**PROBLEM:** Please copy out the records from the line containing "Task: Click the Sign in link" through the end of the records, requests included, shifting every coordinate in the answers by -132. Leave the pictures out of your copy.

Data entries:

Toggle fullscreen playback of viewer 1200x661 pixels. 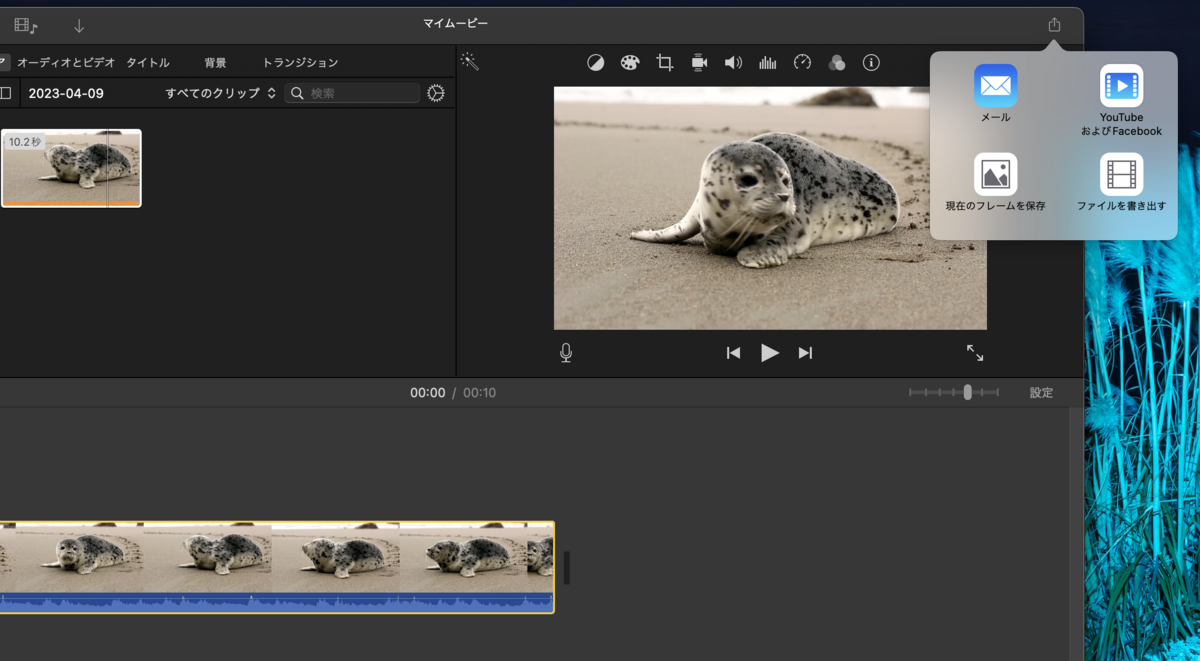[974, 353]
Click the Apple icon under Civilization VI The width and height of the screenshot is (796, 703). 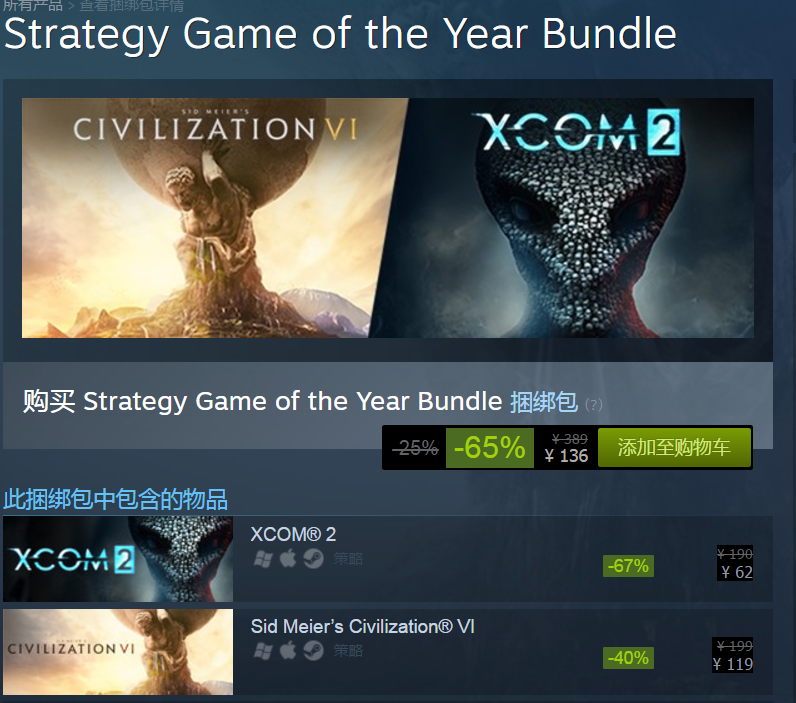click(288, 651)
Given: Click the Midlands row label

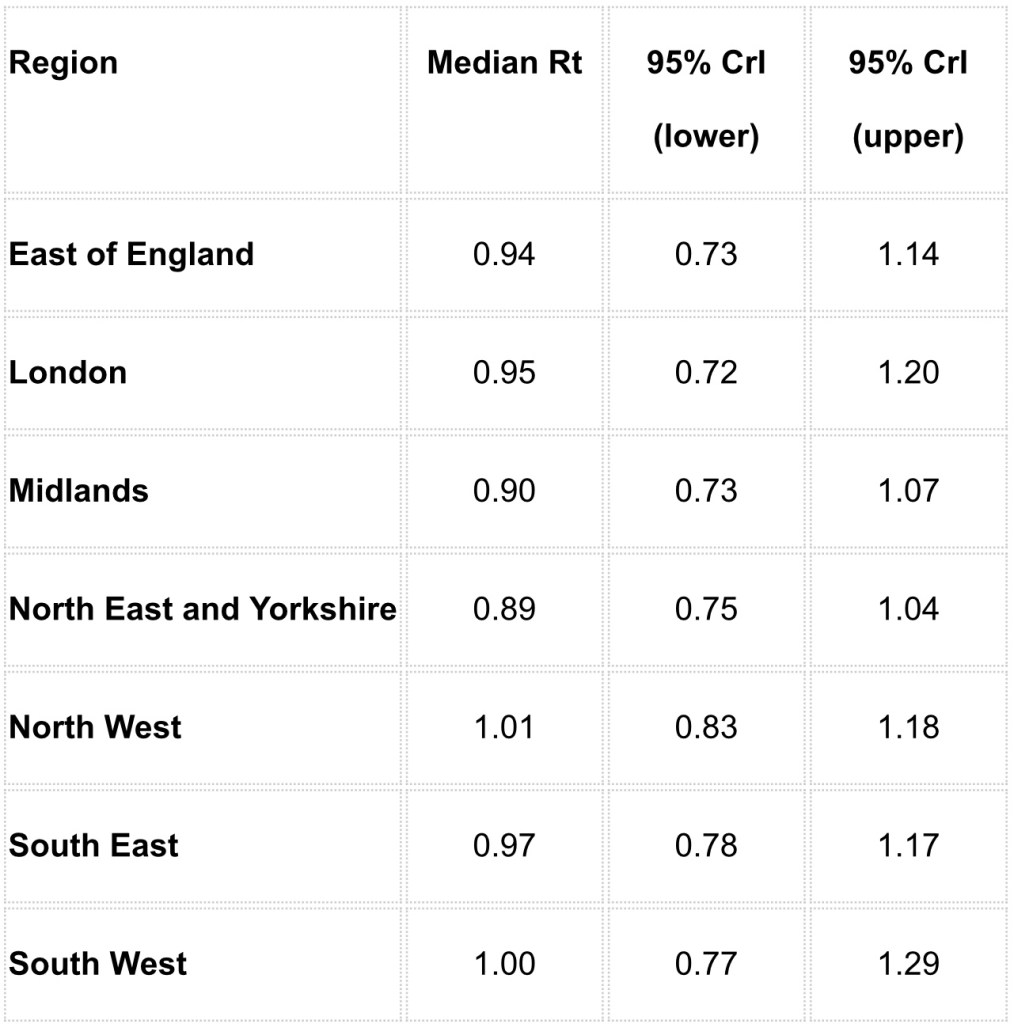Looking at the screenshot, I should pos(79,490).
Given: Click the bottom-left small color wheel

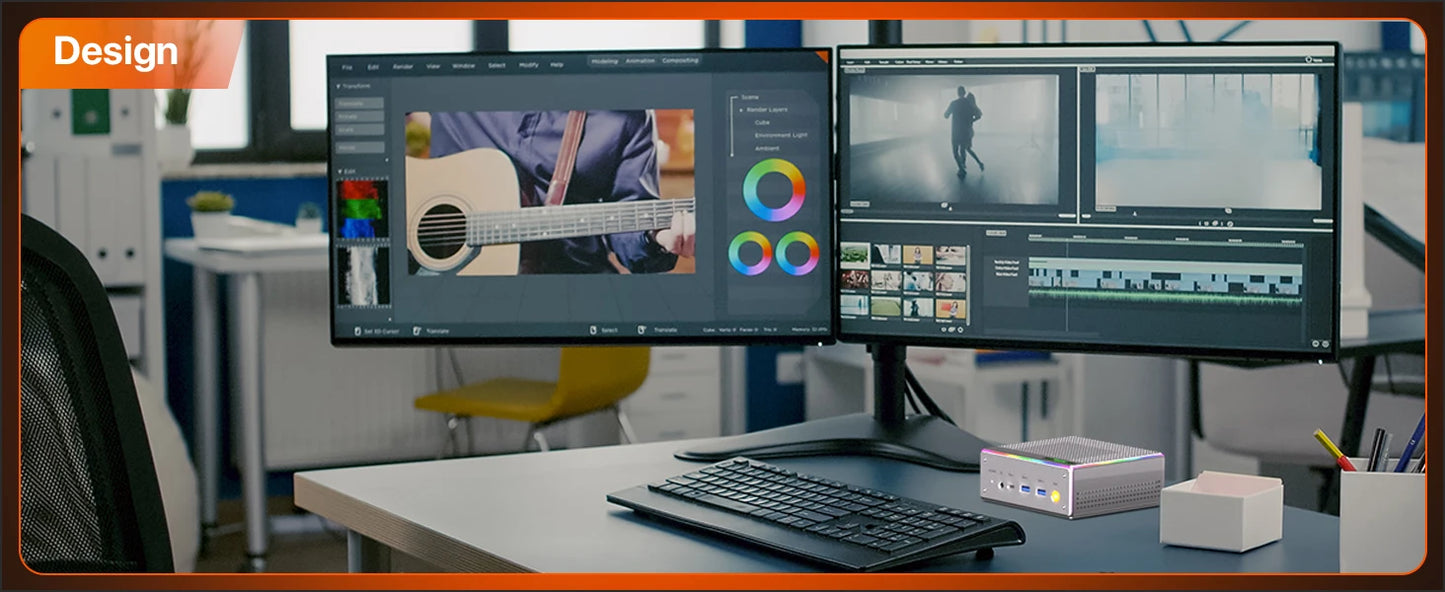Looking at the screenshot, I should [x=750, y=253].
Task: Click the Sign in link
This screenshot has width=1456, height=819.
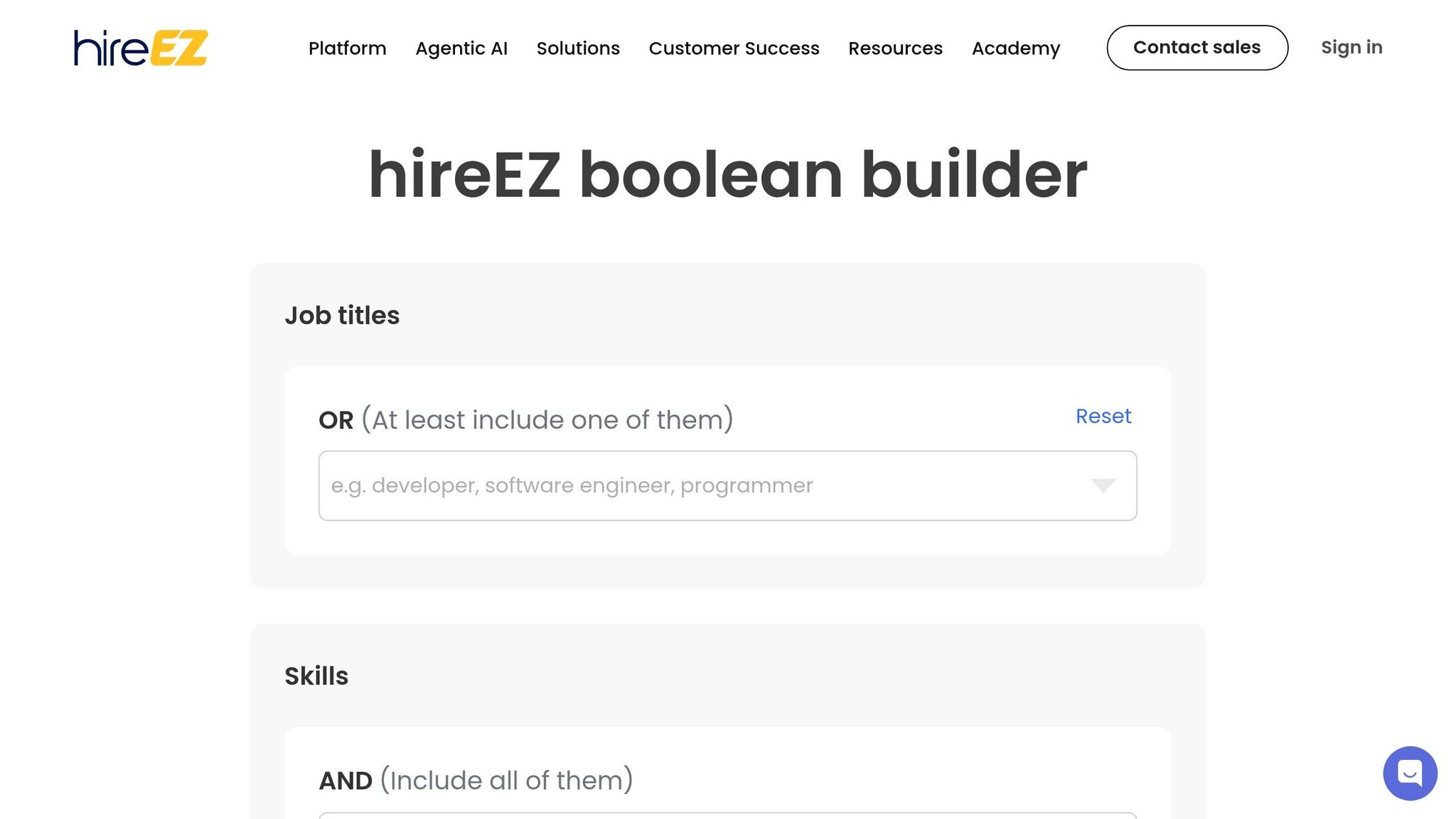Action: [x=1351, y=47]
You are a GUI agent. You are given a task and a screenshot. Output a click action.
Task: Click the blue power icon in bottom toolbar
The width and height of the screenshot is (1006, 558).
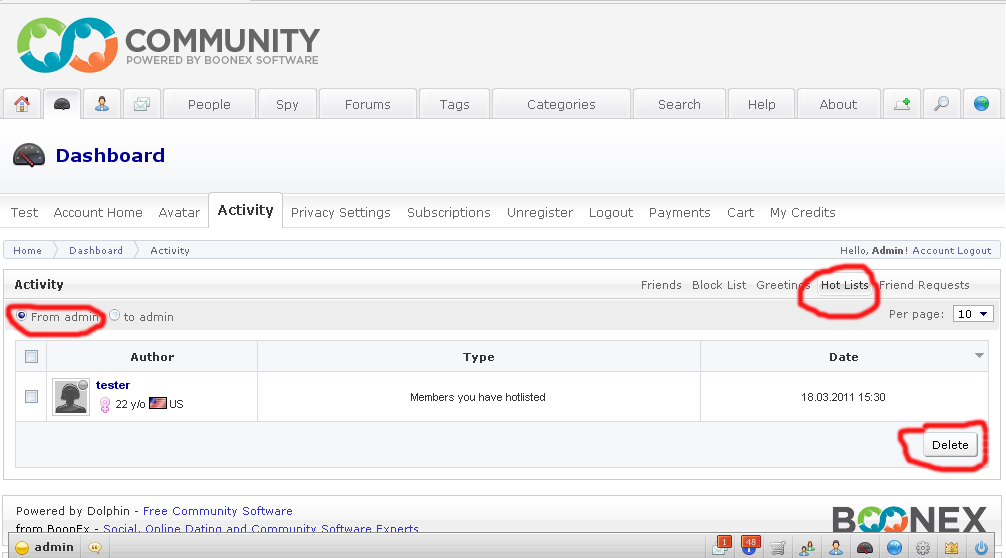pyautogui.click(x=981, y=547)
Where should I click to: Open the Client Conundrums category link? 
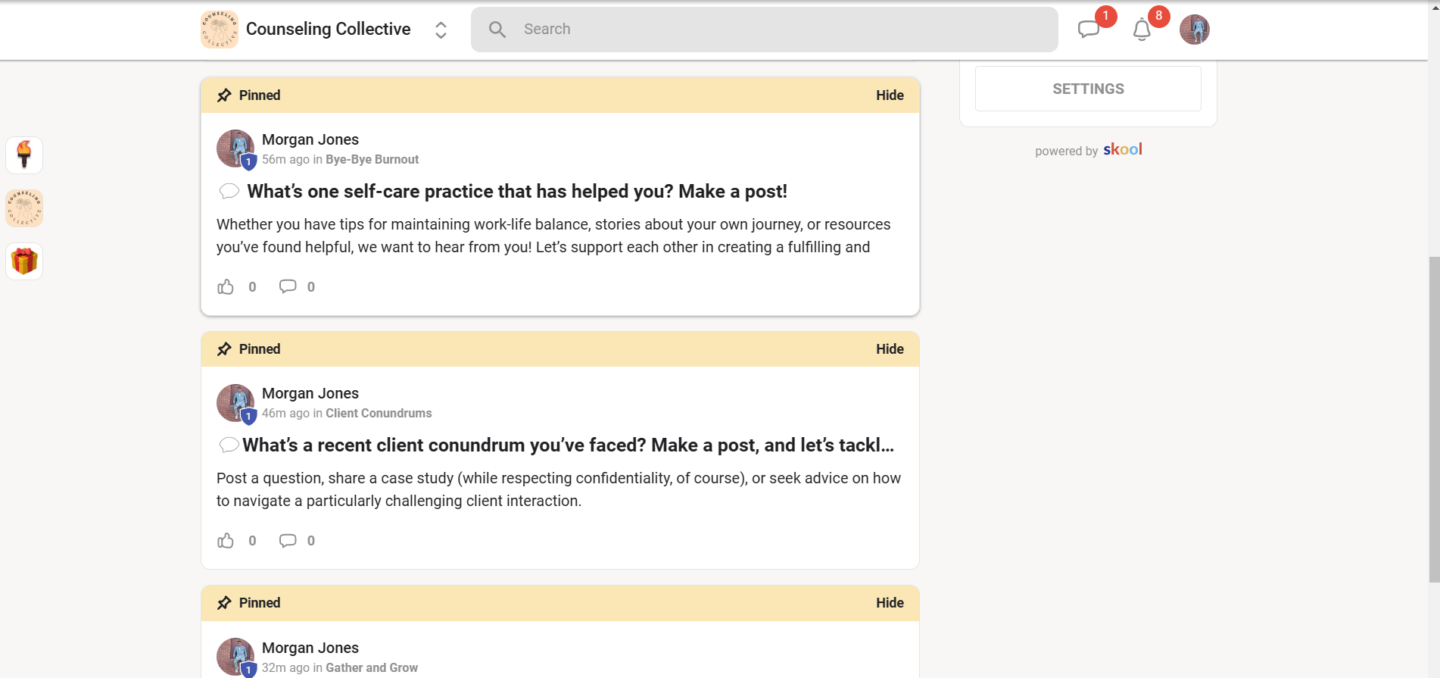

**WRITTEN RESPONSE:**
Task: Click the Sign in link
This screenshot has width=1456, height=819.
Action: [x=1219, y=-85]
You are a GUI agent. You are given a task and a screenshot. Output a click action.
Task: Click the blue power icon in bottom toolbar
The width and height of the screenshot is (1006, 558).
pyautogui.click(x=849, y=415)
Where should I click to: Open the Client Conundrums category link? 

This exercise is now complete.